* [Work to be completed]:
Find every line in the material below that contains the word "height", and copy each of those lines in full.

* [Available data]:
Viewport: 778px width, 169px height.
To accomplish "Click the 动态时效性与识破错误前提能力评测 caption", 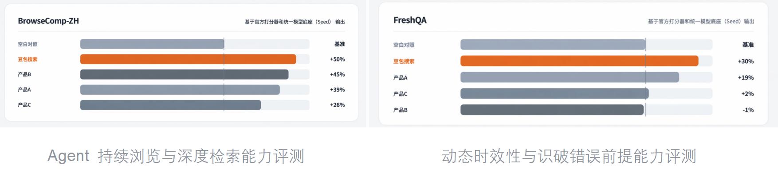I will tap(569, 156).
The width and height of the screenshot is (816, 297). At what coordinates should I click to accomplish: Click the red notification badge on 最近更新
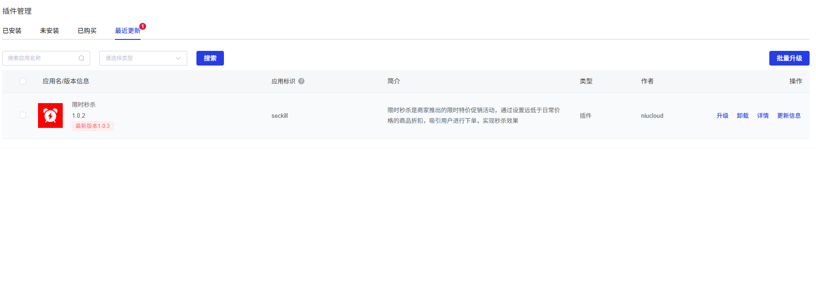click(x=143, y=27)
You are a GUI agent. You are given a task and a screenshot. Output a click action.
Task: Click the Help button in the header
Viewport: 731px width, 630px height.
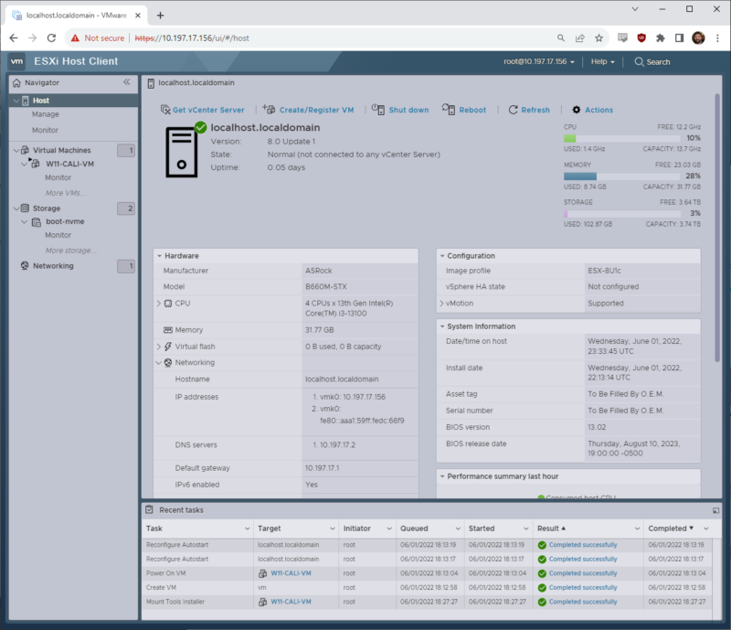(x=599, y=61)

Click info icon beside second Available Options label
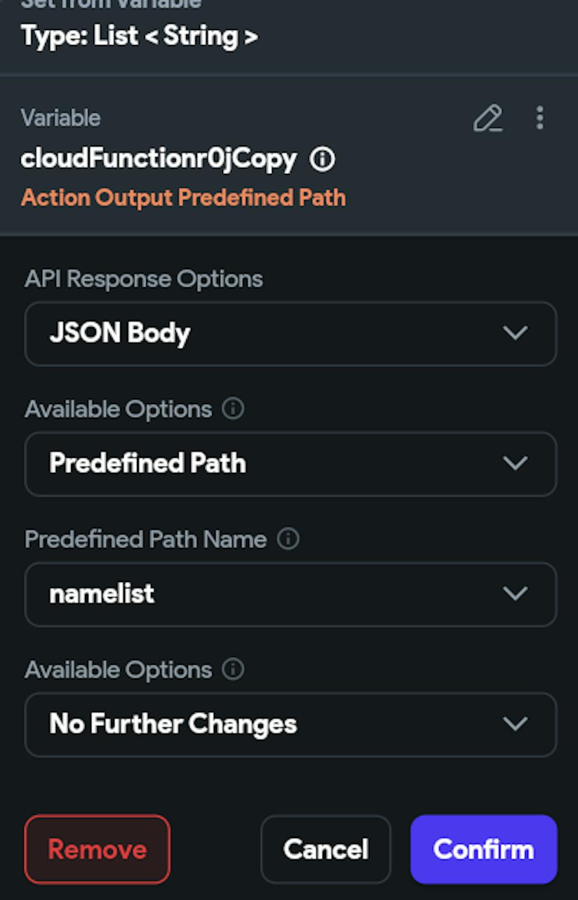[233, 669]
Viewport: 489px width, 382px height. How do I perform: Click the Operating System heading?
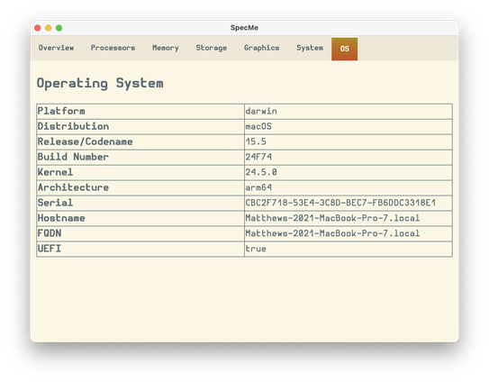pos(100,83)
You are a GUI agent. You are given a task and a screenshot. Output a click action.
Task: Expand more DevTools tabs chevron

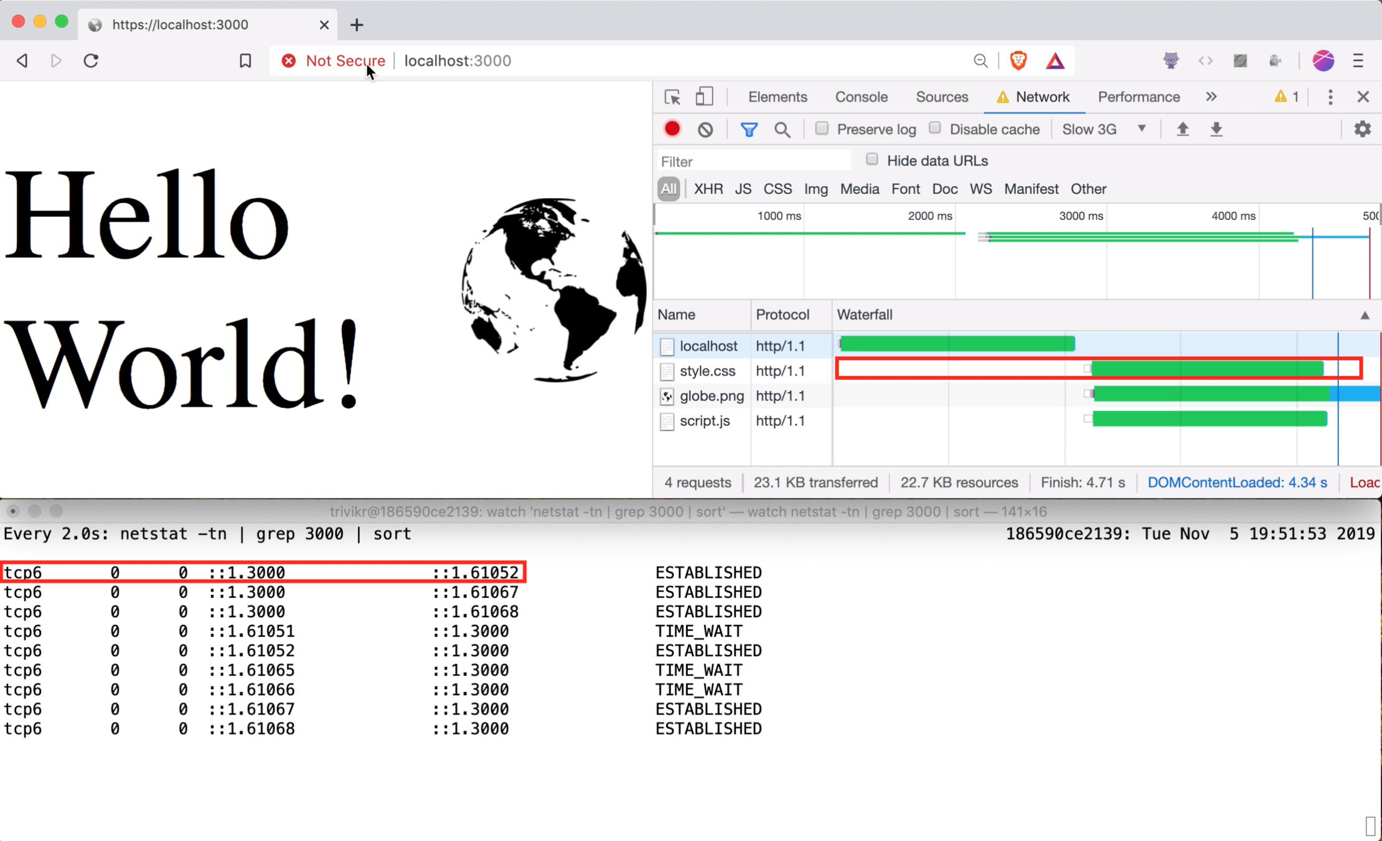coord(1211,97)
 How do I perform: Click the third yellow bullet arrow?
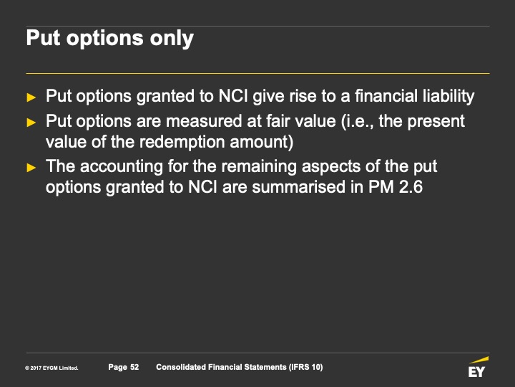pos(31,168)
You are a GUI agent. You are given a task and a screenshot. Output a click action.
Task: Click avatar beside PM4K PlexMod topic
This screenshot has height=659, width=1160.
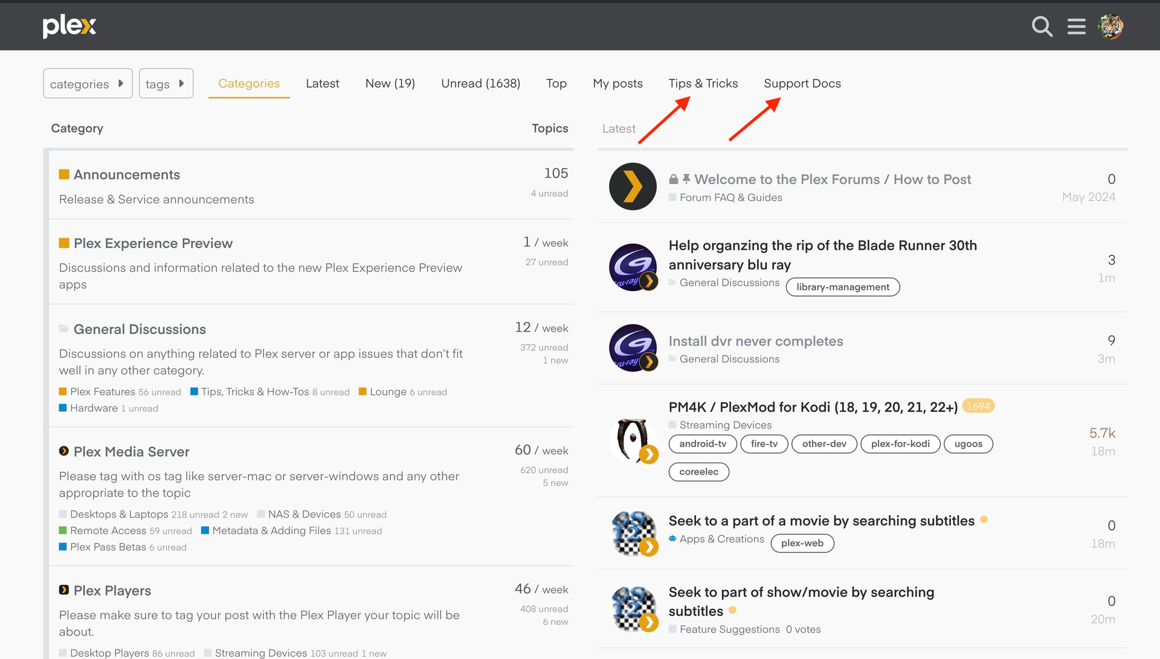(633, 440)
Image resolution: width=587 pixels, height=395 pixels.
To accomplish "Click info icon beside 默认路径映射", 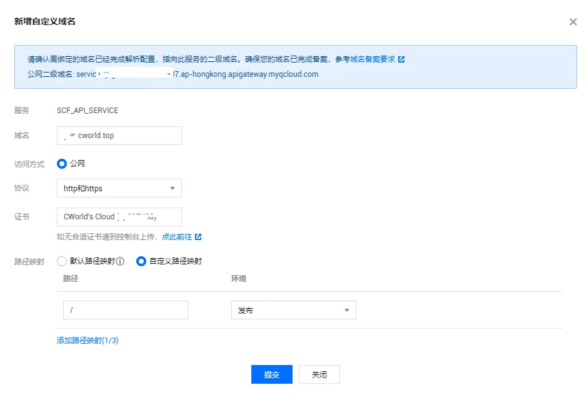I will point(121,261).
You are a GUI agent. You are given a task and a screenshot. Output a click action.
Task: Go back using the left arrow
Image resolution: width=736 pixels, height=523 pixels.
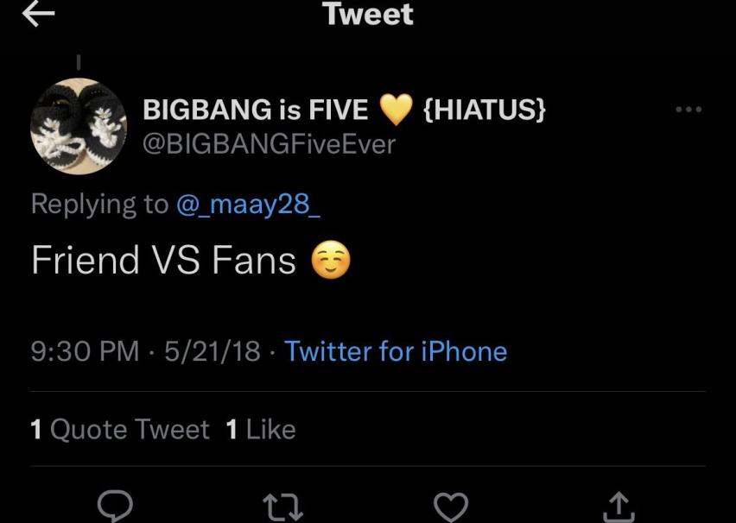point(39,15)
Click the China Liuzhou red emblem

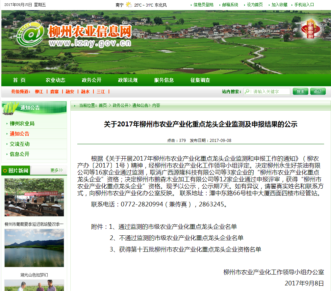310,30
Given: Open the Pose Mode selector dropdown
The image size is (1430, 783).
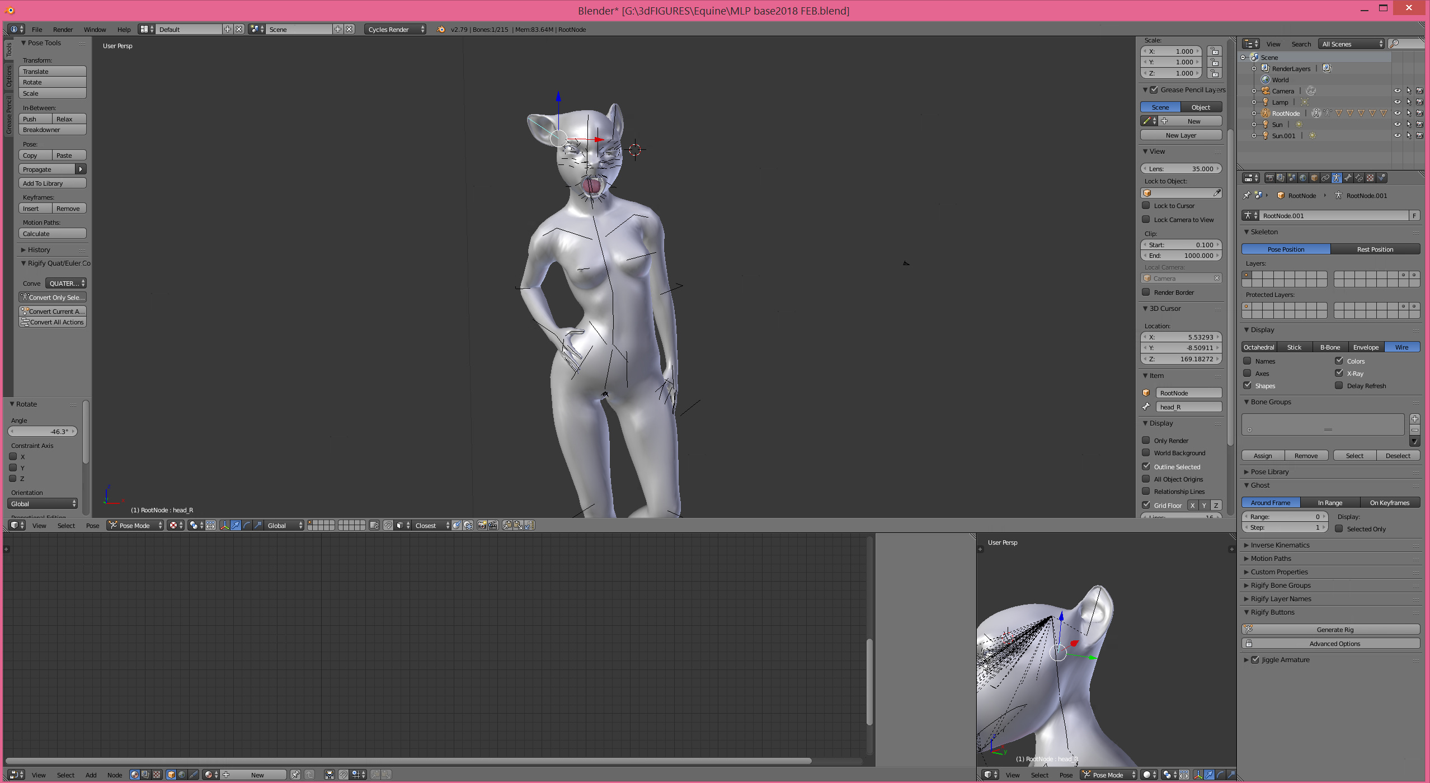Looking at the screenshot, I should [135, 525].

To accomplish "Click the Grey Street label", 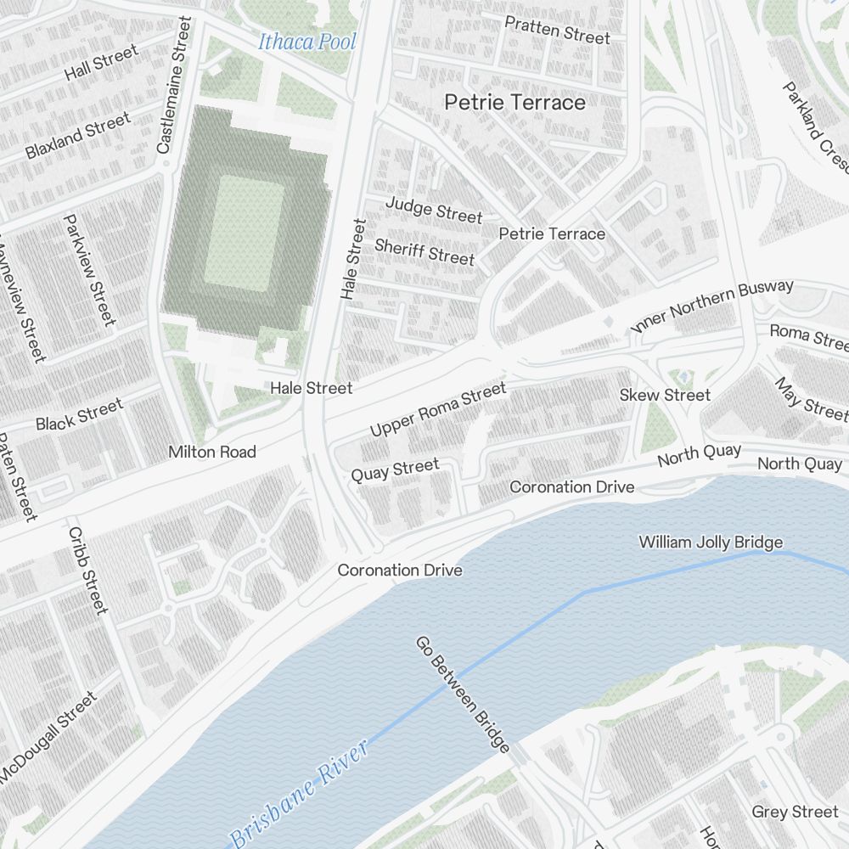I will (795, 812).
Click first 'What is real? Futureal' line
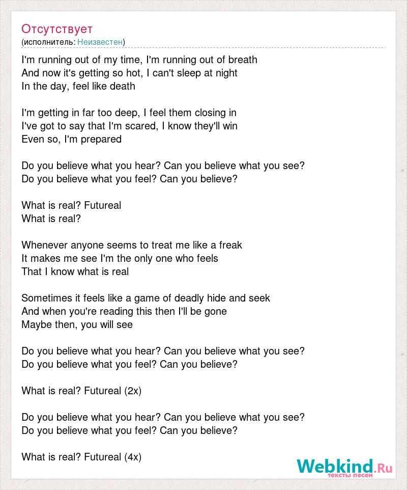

* [Expected output]:
Viewport: 778px width, 169px height.
The width and height of the screenshot is (816, 297). At what coordinates should I click to accomplish: Click the red notification badge on 最近更新
Viewport: 731px width, 630px height.
Viewport: 489px width, 382px height. How do I perform: Click the Operating System heading?
This screenshot has height=659, width=1160.
Image resolution: width=587 pixels, height=395 pixels.
Image resolution: width=736 pixels, height=523 pixels.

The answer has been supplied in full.